Dataset entries:
BEGIN

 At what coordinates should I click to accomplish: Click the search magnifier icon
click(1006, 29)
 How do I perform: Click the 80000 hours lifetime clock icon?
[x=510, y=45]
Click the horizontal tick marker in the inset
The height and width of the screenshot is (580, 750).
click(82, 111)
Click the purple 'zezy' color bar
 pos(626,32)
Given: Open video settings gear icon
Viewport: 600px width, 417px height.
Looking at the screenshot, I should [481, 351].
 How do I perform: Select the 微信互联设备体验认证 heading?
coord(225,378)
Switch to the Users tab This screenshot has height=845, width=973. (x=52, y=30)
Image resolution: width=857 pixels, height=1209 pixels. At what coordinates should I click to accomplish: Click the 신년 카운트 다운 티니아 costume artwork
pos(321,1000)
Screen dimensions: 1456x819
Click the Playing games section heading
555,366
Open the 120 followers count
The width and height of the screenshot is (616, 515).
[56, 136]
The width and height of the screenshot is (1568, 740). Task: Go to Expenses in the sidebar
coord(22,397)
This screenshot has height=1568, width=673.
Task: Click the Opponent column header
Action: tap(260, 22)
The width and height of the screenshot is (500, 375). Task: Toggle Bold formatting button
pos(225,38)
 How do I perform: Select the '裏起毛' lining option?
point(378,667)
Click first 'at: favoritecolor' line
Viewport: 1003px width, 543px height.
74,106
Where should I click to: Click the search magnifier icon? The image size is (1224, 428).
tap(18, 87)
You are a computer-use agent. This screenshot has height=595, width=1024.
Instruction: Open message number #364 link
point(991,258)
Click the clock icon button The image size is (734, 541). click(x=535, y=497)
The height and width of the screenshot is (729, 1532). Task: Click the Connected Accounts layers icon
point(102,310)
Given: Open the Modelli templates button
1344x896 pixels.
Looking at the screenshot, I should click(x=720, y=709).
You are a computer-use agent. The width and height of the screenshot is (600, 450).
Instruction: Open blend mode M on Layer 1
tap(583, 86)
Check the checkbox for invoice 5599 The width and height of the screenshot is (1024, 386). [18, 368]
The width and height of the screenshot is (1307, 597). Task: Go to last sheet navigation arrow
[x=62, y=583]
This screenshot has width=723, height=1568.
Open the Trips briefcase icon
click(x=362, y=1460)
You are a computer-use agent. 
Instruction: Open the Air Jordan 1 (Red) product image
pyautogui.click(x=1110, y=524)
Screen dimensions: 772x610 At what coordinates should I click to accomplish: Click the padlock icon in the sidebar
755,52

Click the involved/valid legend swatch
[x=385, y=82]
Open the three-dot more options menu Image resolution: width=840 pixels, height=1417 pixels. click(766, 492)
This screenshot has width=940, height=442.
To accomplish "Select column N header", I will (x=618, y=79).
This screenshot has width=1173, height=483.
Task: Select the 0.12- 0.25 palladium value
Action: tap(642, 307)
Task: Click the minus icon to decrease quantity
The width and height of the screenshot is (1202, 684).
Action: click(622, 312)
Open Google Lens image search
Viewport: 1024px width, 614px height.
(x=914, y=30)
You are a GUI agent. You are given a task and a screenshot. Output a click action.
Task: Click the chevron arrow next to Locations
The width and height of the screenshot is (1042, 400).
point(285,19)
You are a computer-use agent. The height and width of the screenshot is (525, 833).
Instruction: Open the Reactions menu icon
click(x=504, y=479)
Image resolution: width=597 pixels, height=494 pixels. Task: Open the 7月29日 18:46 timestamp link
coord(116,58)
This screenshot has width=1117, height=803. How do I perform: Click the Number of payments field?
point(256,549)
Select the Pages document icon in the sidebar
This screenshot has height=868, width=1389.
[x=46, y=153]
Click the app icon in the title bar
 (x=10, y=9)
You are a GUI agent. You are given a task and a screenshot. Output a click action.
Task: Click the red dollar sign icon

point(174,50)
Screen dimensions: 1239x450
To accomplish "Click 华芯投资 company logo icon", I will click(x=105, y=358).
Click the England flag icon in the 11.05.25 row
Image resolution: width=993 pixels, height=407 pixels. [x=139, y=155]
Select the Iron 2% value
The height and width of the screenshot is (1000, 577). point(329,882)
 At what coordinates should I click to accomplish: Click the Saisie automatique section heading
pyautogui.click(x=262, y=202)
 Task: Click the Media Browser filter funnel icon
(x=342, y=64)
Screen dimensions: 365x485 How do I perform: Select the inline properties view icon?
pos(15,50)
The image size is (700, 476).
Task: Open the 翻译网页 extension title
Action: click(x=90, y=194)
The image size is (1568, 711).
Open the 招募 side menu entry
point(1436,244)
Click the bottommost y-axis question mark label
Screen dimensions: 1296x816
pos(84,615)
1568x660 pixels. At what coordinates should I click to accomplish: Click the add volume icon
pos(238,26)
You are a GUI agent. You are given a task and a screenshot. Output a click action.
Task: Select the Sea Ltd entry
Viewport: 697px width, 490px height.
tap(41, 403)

END

= EXERCISE REQUIREMENTS =
Could you repeat exactly the lines above from the line with "Open the Trips briefcase icon" up to and including the line with "Task: Click the minus", and only those?

= YOUR RESPONSE =
Open the Trips briefcase icon
click(x=362, y=1460)
You are a computer-use agent. 
Instruction: Open the Air Jordan 1 (Red) product image
pyautogui.click(x=1110, y=524)
Screen dimensions: 772x610 At what coordinates should I click to accomplish: Click the padlock icon in the sidebar
755,52

Click the involved/valid legend swatch
[x=385, y=82]
Open the three-dot more options menu Image resolution: width=840 pixels, height=1417 pixels. click(766, 492)
This screenshot has width=940, height=442.
To accomplish "Select column N header", I will (x=618, y=79).
This screenshot has width=1173, height=483.
Task: Select the 0.12- 0.25 palladium value
Action: tap(642, 307)
Task: Click the minus icon to decrease quantity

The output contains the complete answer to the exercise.